### Brief
Reproduce all records verbatim.

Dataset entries
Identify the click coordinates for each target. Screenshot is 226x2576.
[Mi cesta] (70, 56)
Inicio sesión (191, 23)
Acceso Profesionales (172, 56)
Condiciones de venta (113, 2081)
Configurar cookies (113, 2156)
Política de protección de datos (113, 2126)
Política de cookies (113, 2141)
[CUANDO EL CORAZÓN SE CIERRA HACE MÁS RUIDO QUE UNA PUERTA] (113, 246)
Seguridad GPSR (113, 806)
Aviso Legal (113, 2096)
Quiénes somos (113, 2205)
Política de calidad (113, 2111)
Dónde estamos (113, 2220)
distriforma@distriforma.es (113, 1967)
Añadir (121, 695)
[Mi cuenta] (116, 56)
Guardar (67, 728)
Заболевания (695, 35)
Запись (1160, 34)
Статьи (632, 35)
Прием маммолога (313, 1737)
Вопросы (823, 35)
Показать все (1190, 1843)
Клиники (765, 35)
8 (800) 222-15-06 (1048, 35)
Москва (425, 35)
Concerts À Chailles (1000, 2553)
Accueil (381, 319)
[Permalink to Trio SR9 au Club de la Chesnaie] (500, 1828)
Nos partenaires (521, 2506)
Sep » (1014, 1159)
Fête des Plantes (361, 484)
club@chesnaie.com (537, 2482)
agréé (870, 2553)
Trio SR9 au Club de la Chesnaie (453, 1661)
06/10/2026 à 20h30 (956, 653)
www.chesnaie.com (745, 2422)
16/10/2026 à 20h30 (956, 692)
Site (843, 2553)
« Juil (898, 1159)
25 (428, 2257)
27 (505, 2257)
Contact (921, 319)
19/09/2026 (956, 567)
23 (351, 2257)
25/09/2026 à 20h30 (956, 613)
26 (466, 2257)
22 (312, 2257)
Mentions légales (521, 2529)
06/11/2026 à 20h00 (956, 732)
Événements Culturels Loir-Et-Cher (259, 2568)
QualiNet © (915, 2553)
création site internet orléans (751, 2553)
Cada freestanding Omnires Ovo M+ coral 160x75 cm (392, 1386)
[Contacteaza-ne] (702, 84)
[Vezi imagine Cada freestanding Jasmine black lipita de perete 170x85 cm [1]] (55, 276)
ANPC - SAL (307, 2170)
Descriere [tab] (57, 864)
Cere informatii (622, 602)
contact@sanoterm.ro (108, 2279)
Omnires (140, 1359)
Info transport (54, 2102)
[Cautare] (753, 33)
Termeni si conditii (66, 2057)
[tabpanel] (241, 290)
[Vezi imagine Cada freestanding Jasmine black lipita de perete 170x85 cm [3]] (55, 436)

### Solution
Identify the click coordinates for each target. Screenshot is 226x2576.
[Mi cesta] (70, 56)
Inicio sesión (191, 23)
Acceso Profesionales (172, 56)
Condiciones de venta (113, 2081)
Configurar cookies (113, 2156)
Política de protección de datos (113, 2126)
Política de cookies (113, 2141)
[CUANDO EL CORAZÓN SE CIERRA HACE MÁS RUIDO QUE UNA PUERTA] (113, 246)
Seguridad GPSR (113, 806)
Aviso Legal (113, 2096)
Quiénes somos (113, 2205)
Política de calidad (113, 2111)
Dónde estamos (113, 2220)
distriforma@distriforma.es (113, 1967)
Añadir (121, 695)
[Mi cuenta] (116, 56)
Guardar (67, 728)
Заболевания (695, 35)
Запись (1160, 34)
Статьи (632, 35)
Прием маммолога (313, 1737)
Вопросы (823, 35)
Показать все (1190, 1843)
Клиники (765, 35)
8 (800) 222-15-06 (1048, 35)
Москва (425, 35)
Concerts À Chailles (1000, 2553)
Accueil (381, 319)
[Permalink to Trio SR9 au Club de la Chesnaie] (500, 1828)
Nos partenaires (521, 2506)
Sep » (1014, 1159)
Fête des Plantes (361, 484)
club@chesnaie.com (537, 2482)
agréé (870, 2553)
Trio SR9 au Club de la Chesnaie (453, 1661)
06/10/2026 à 20h30 (956, 653)
www.chesnaie.com (745, 2422)
16/10/2026 à 20h30 (956, 692)
Site (843, 2553)
« Juil (898, 1159)
25 (428, 2257)
27 (505, 2257)
Contact (921, 319)
19/09/2026 (956, 567)
23 (351, 2257)
25/09/2026 à 20h30 (956, 613)
26 (466, 2257)
22 (312, 2257)
Mentions légales (521, 2529)
06/11/2026 à 20h00 (956, 732)
Événements Culturels Loir-Et-Cher (259, 2568)
QualiNet © (915, 2553)
création site internet orléans (751, 2553)
Cada freestanding Omnires Ovo M+ coral 160x75 cm (392, 1386)
[Contacteaza-ne] (702, 84)
[Vezi imagine Cada freestanding Jasmine black lipita de perete 170x85 cm [1]] (55, 276)
ANPC - SAL (307, 2170)
Descriere [tab] (57, 864)
Cere informatii (622, 602)
contact@sanoterm.ro (108, 2279)
Omnires (140, 1359)
Info transport (54, 2102)
[Cautare] (753, 33)
Termeni si conditii (66, 2057)
[tabpanel] (241, 290)
[Vezi imagine Cada freestanding Jasmine black lipita de perete 170x85 cm [3]] (55, 436)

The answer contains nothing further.